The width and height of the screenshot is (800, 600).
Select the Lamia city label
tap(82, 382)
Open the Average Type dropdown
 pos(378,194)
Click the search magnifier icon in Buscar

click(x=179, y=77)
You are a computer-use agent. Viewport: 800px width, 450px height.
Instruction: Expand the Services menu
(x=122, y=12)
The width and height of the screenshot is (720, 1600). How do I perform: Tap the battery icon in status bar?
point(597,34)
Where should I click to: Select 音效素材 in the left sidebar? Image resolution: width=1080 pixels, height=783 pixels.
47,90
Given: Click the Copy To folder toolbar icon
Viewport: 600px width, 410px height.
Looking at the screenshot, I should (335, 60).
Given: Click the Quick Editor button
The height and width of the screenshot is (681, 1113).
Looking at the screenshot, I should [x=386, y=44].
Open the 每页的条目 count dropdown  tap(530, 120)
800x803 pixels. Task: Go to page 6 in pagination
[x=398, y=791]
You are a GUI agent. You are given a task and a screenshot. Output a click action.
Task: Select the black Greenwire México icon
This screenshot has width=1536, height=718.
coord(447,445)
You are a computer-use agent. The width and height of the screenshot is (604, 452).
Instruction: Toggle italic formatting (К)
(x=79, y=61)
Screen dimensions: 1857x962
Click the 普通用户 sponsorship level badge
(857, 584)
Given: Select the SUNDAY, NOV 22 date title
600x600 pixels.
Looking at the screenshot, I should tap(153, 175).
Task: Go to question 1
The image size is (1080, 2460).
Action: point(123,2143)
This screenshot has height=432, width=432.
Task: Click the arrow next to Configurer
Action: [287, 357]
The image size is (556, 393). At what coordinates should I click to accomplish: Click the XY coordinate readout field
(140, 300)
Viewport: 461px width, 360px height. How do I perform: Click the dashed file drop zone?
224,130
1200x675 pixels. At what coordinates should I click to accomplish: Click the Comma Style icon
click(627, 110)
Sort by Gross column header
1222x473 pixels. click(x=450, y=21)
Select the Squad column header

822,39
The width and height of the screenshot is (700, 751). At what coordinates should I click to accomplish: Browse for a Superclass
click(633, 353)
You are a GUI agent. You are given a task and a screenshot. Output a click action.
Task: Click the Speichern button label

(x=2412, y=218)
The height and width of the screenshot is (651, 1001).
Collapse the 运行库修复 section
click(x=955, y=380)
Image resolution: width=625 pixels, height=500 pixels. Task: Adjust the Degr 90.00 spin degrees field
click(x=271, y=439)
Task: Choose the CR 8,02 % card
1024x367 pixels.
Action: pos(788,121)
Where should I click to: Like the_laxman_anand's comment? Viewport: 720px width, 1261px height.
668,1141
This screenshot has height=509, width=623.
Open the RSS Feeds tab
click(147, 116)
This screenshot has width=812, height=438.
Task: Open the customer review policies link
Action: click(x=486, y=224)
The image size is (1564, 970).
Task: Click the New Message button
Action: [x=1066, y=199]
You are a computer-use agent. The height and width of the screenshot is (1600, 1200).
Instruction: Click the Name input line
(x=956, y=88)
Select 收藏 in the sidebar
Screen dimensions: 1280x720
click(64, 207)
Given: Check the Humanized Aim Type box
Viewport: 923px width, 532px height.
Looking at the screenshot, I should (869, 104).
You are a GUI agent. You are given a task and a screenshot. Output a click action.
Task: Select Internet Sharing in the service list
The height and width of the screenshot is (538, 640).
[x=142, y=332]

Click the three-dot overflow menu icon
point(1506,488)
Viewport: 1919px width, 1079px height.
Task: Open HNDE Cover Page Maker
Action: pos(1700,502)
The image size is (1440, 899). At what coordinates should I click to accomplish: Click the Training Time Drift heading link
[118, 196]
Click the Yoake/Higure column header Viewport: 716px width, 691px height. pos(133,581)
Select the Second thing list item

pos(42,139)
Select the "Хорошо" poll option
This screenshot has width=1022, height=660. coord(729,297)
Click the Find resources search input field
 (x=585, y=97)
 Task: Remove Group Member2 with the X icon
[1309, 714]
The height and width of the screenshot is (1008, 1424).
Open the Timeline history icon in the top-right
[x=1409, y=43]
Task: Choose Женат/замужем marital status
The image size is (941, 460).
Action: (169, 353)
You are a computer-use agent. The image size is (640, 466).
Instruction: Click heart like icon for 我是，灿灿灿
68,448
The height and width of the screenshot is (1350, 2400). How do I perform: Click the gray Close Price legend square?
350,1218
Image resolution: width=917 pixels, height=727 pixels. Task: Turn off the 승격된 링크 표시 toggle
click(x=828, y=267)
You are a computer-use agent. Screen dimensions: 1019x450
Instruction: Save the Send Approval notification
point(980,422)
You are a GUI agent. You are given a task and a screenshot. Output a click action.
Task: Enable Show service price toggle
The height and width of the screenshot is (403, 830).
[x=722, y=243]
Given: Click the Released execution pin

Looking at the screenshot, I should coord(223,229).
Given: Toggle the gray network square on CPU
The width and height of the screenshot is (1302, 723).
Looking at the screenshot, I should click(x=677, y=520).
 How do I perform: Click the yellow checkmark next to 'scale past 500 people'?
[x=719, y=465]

------------------------------------------------------------

» **WHAT TO WORK ON**
Lines in the listing above that contain the word "computer" must be copied; leave out the rest.

» **TASK RESULT**
You are a computer-use agent. Viewport: 800px width, 450px height.
You are a computer-use agent. The width and height of the screenshot is (604, 452).
You are a computer-use agent. The height and width of the screenshot is (1600, 1200).
You are a computer-use agent. The image size is (640, 466).
You are a computer-use agent. Screen dimensions: 1019x450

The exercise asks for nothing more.